» PROVIDED PASSAGE:
________
Tender Instructions must be submitted in respect of a minimum principal amount of Notes of no less than US$1.00, and may be submitted in integral multiples of US$1.00 thereafter. See "Procedures for Participating in the Offer" in the Tender Offer Memorandum for more information.

EXPECTED TIMETABLE OF EVENTS

The times and dates below are indicative only.

Events

Times and Dates

(All times are London time)



Commencement of the Offer




Announcement of Offer. Tender Offer Memorandum
available from the Information Agent and the Israeli
Tender Agent.

29 September 2020



Expiration Deadline




Final deadline for receipt of valid Tender Instructions by
the Israeli Tender Agent in order for Holders to be able
to participate in the Offer.

1.00 p.m. on 12 October 2020



Announcement of Results




Announcement of whether the Offeror will accept valid
tenders of Notes for purchase pursuant to the Offer and, if 
so accepted, the Purchase Price, Acceptance Amount and
Series Acceptance Amounts (together with the applicable 
pro-ration factor, if any).

As soon as reasonably practicable
on or before 13 October 2020



Settlement Date


Expected Settlement Date for the Offer. Payment of the
Purchase Price in respect of the Offer.
________
Click-target data
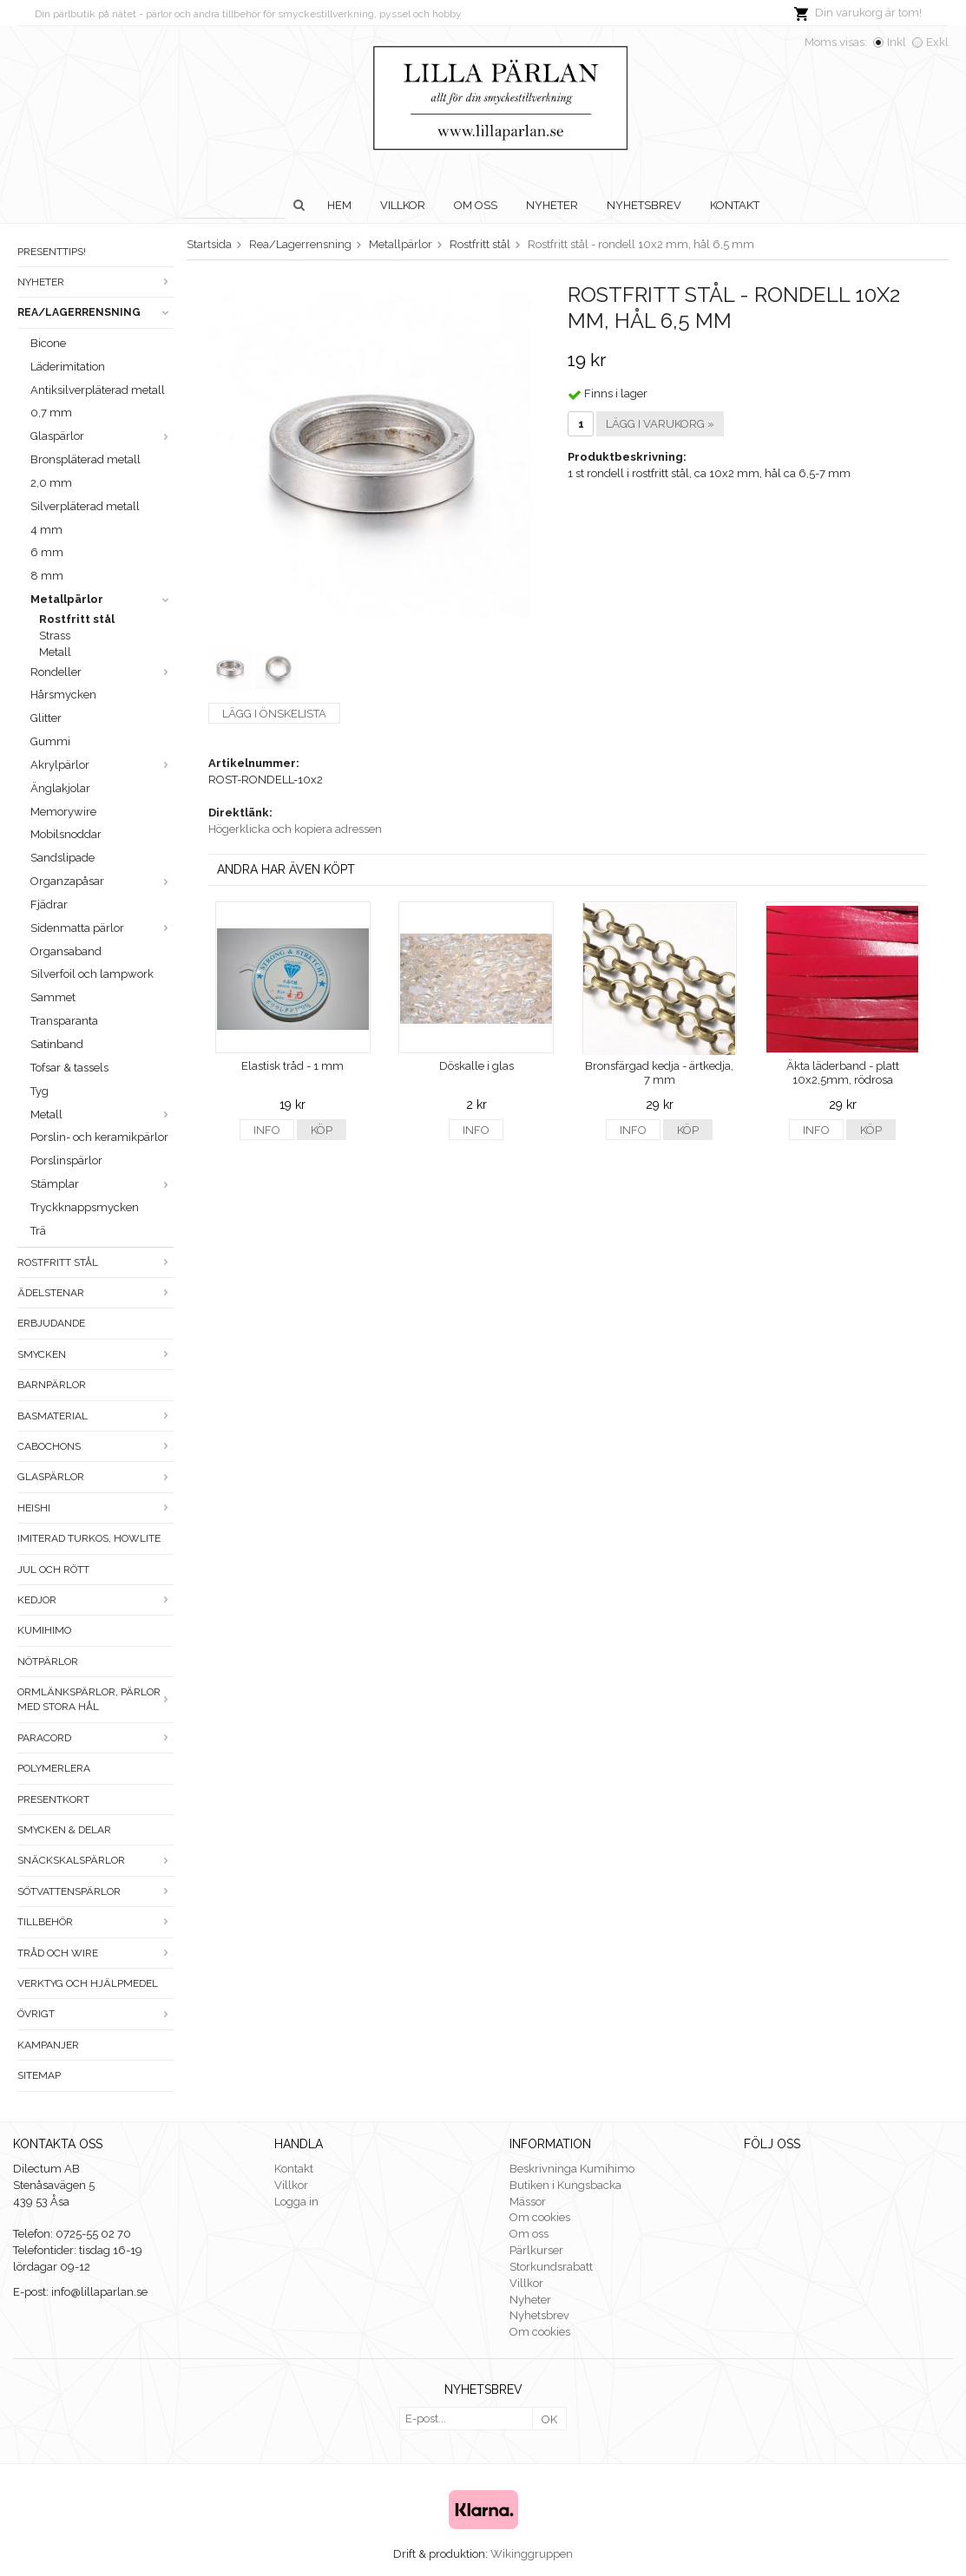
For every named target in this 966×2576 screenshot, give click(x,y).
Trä (38, 1230)
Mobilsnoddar (66, 834)
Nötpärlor (47, 1661)
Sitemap (39, 2075)
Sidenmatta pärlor (102, 927)
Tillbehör (95, 1922)
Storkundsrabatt (551, 2266)
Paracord (95, 1738)
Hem (339, 205)
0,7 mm (51, 412)
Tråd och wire (95, 1953)
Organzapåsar (102, 881)
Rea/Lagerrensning (95, 312)
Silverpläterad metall (85, 506)
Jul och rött (53, 1569)
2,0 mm (51, 482)
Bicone (48, 343)
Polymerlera (53, 1768)
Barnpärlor (51, 1385)
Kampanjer (48, 2045)
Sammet (53, 997)
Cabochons (95, 1446)
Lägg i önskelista (274, 713)
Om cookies (539, 2217)
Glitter (46, 717)
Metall (55, 652)
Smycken (95, 1354)
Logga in (296, 2201)
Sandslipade (62, 857)
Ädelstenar (95, 1293)
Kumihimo (44, 1630)
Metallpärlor (102, 599)
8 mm (46, 575)
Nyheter (552, 205)
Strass (54, 635)
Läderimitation (67, 366)
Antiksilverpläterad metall (97, 390)
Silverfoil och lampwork (92, 973)
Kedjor (95, 1600)
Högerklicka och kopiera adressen (295, 829)
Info (266, 1130)
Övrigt (95, 2014)
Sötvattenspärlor (95, 1891)
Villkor (402, 205)
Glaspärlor (102, 435)
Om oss (475, 205)
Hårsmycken (63, 694)
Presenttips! (51, 252)
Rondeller (102, 671)
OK (549, 2419)
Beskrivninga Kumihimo (571, 2168)
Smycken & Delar (64, 1830)
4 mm (46, 529)
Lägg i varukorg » (660, 423)
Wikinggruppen (531, 2553)
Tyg (39, 1091)
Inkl (896, 42)
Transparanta (64, 1020)
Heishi (95, 1508)
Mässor (527, 2201)
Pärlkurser (536, 2250)
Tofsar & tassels (69, 1067)
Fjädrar (49, 904)
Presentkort (53, 1799)
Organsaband (66, 951)
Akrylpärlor (102, 764)
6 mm (46, 552)
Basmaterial (95, 1416)
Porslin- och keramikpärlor (99, 1137)
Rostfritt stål (77, 619)
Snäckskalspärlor (95, 1860)
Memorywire (63, 811)
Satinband (56, 1044)
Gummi (50, 741)
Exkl (937, 42)
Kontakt (734, 205)
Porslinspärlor (66, 1160)
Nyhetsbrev (644, 205)
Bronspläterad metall (85, 459)
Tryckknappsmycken (84, 1207)
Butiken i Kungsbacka (565, 2185)
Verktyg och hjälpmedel (87, 1983)
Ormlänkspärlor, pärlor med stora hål (95, 1699)
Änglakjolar (60, 788)
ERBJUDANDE (51, 1323)
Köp (321, 1130)
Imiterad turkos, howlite (89, 1538)
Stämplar (102, 1183)
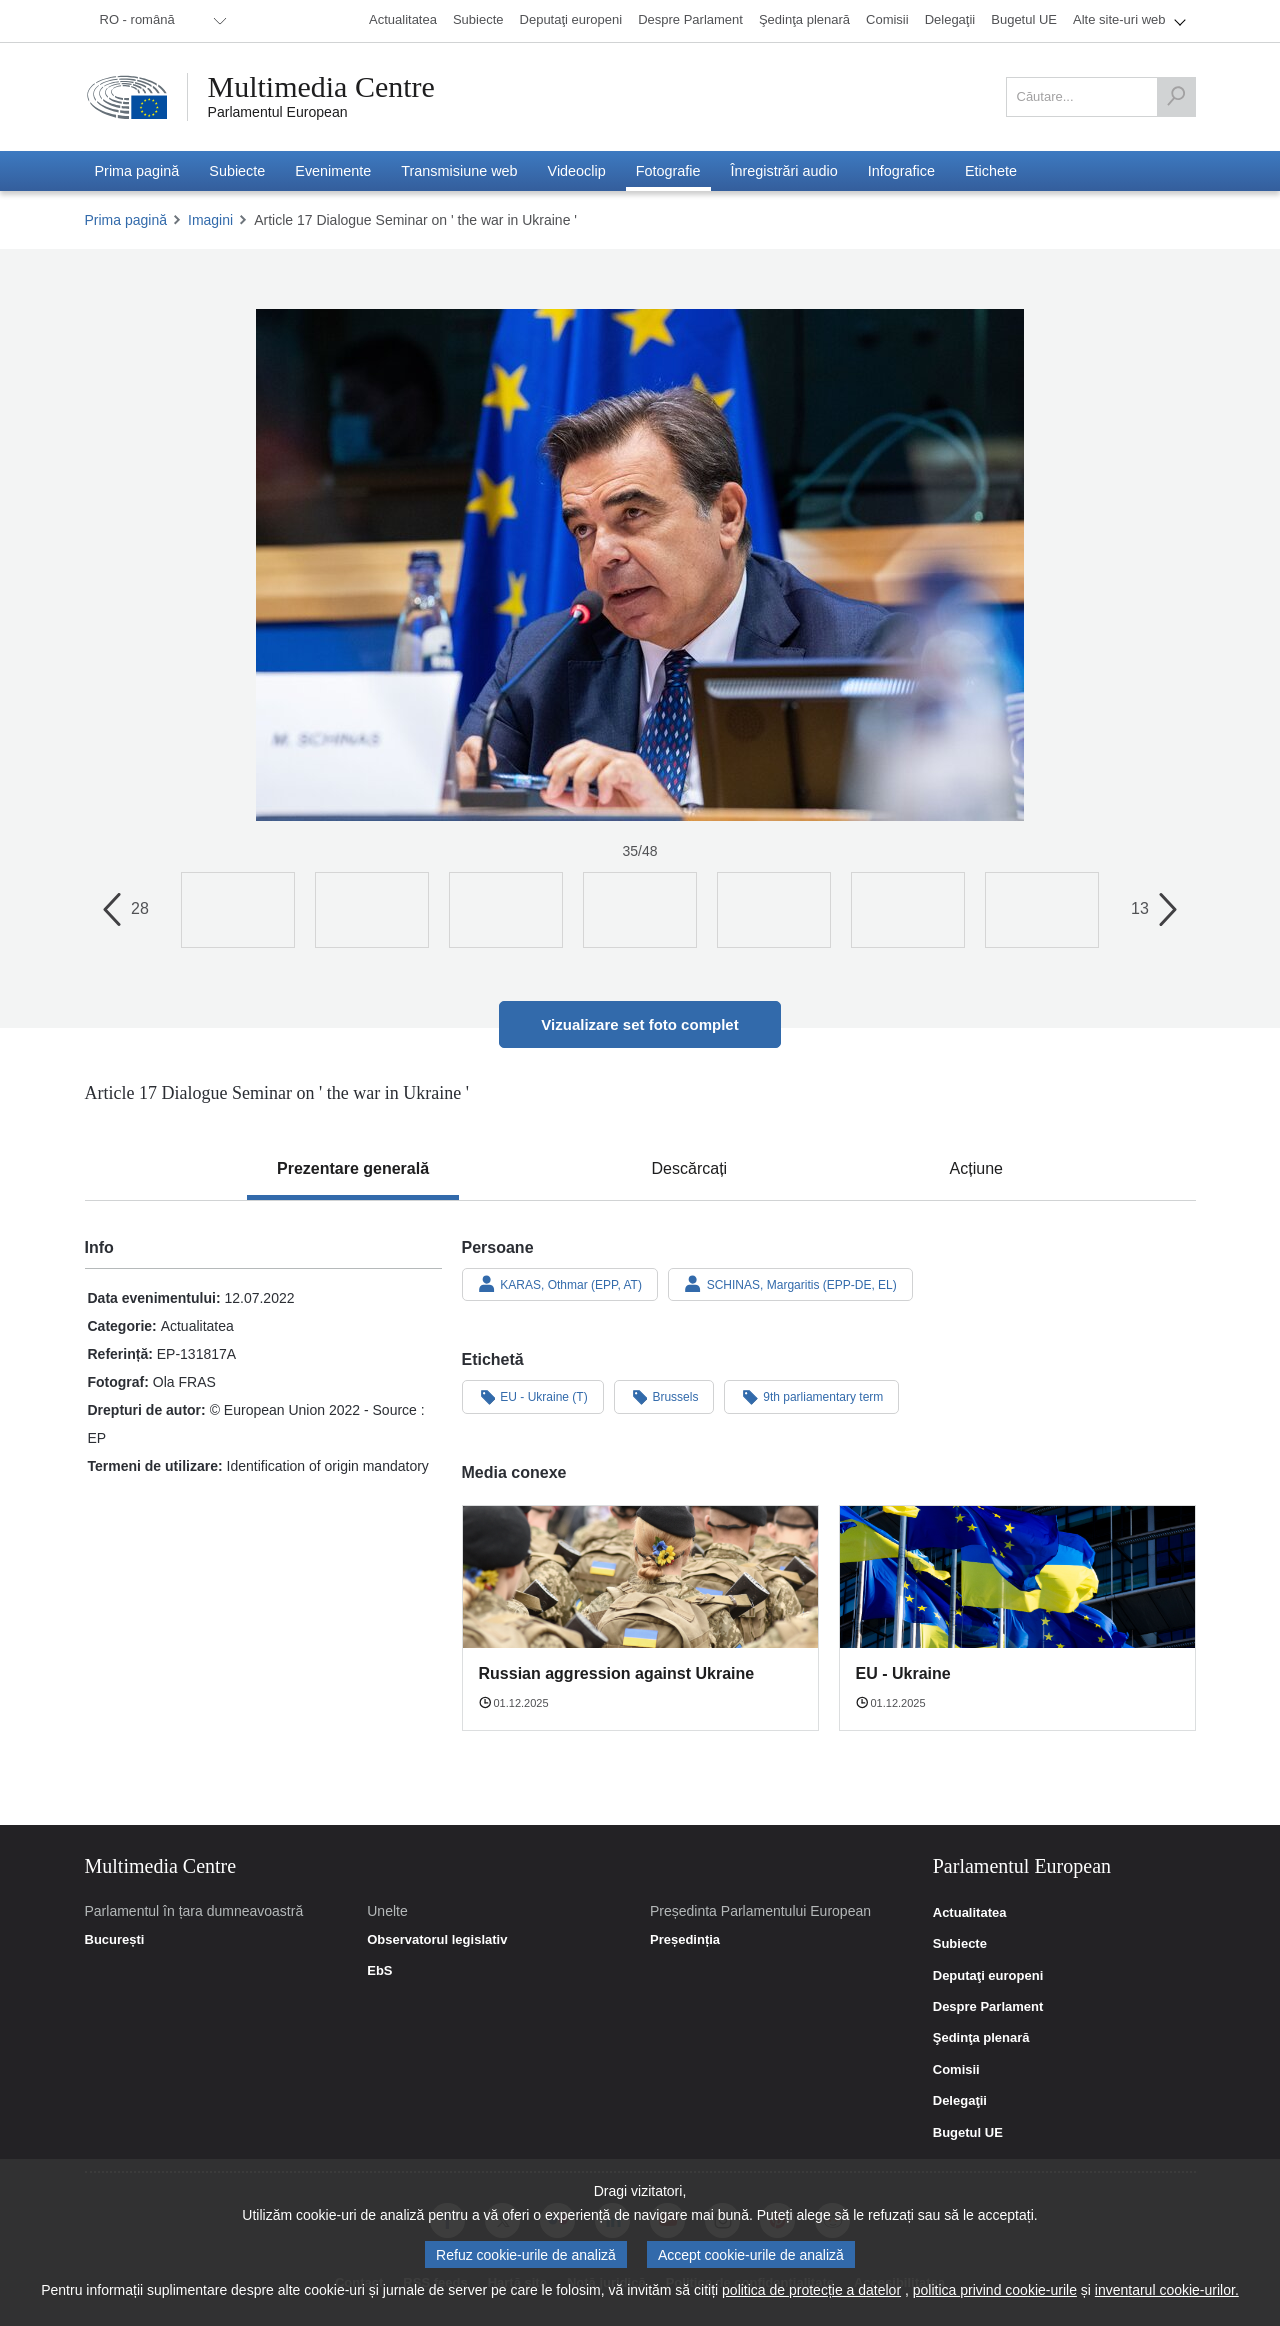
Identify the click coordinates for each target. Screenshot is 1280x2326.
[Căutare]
________
» GIVEN REQUEST 1:
Using the tender offer notice, answer the following:
(a) What is the minimum principal amount of Notes for which Tender Instructions may be submitted?
(b) On what date does the Offer commence?
(c) What is the time and date of the Expiration Deadline?
» GIVEN REQUEST 2:
Reproduce the tender offer notice word for word, starting at "1.00 p.m. on" and ending at "pro-ration factor, if any).".

» FULL SOLUTION 1:
(a) US$1.00
(b) 29 September 2020
(c) 1.00 p.m. (London time) on 12 October 2020

» FULL SOLUTION 2:
1.00 p.m. on 12 October 2020



Announcement of Results




Announcement of whether the Offeror will accept valid
tenders of Notes for purchase pursuant to the Offer and, if 
so accepted, the Purchase Price, Acceptance Amount and
Series Acceptance Amounts (together with the applicable 
pro-ration factor, if any).